Chief Inspector of General Practice

14 June 2016

During a routine inspection

Letter from the Chief Inspector of General Practice

We carried out an announced comprehensive inspection at Dr Stone & Partners on 14 June 2016. Overall the practice is rated as requires improvement.

Our key findings across all the areas we inspected were as follows:

  • There was an open and transparent approach to safety and an effective system in place for reporting and recording significant events.
  • Risks to patients were assessed and well managed with the exception of recording of cleaning checks in line with the practices infection control policy and ensuring that oxygen masks were sealed and unused.
  • Staff assessed patients’ needs and delivered care in line with current evidence based guidance.
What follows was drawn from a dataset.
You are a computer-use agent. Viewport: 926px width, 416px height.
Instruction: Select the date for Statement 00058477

Staff had been trained to provide them with the skills, knowledge and experience to deliver effective care and treatment.
  • Patients said they were treated with compassion, dignity and respect and they were involved in their care and decisions about their treatment.
  • Information about services and how to complain was available and easy to understand. Improvements were made to the quality of care as a result of complaints and concerns.
  • The majority of patients said they found it easy to make an appointment with a named GP and there was continuity of care, with urgent appointments available the same day.
  • The practice had good facilities and was well equipped to treat patients and meet their needs.
  • There was a clear leadership structure and staff felt supported by management. The practice proactively sought feedback from staff and patients, which it acted on.
  • The provider was aware of and complied with the requirements of the duty of candour.
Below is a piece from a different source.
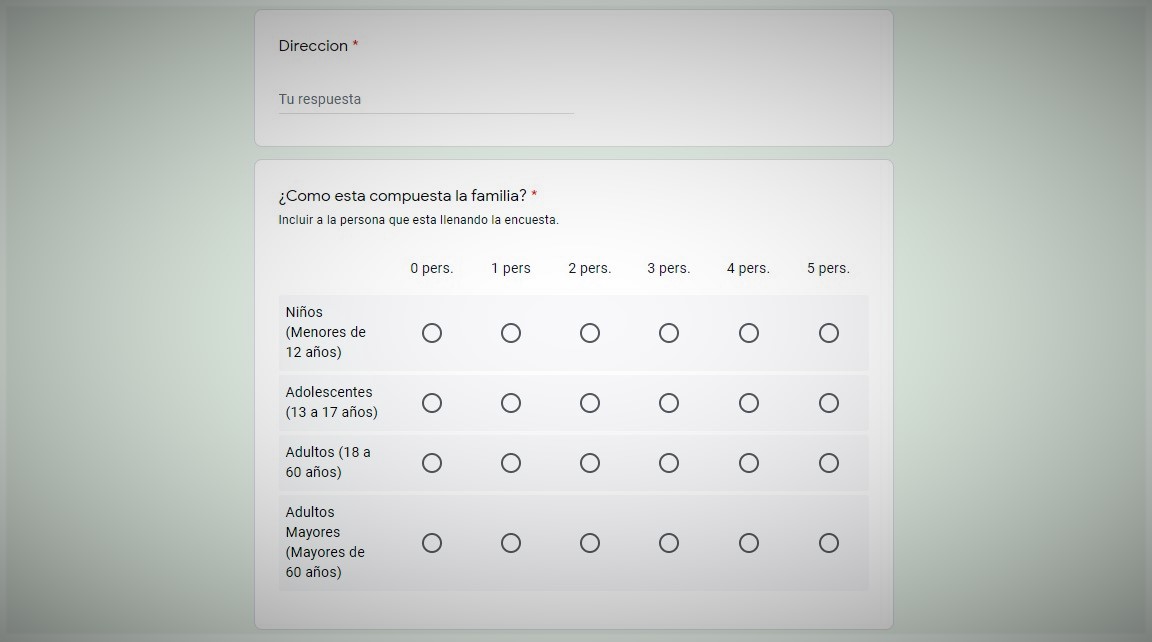Choose 0 pers. for Adultos (18 a 60)
This screenshot has height=642, width=1152.
pyautogui.click(x=431, y=463)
We saw an area of outstanding practice:

  • The practice worked closely with local organisations in the community to provide enhanced support for its patients. For example, the practice registered all patients from the local crisis centre and homeless refuge as temporary patients. Patients from the crisis centre were seen as an urgent appointment on the day they registered and then contacted again by the practice to arrange further appointments as necessary. One of the GPs attended regular multi-disciplinary meetings with the community mental health team to discuss patients registered at the practice who had a dual diagnosis of mental health and substance misuse problems. The GP ran a substance misuse programme for patients in the community and had completed additional training to prescribe to patients who were undergoing treatment programmes for their addictions.

The areas where the provider must make improvement are:

  • Ensure all staff receive safeguarding training to the level appropriate for their role and ensure this is recorded.

  • Ensure a Legionella risk assessment has been completed and an action plan in place to evidence timescales of implementation following recommendations.

  • Review current systems to support a regular programme of audit and clinical improvement.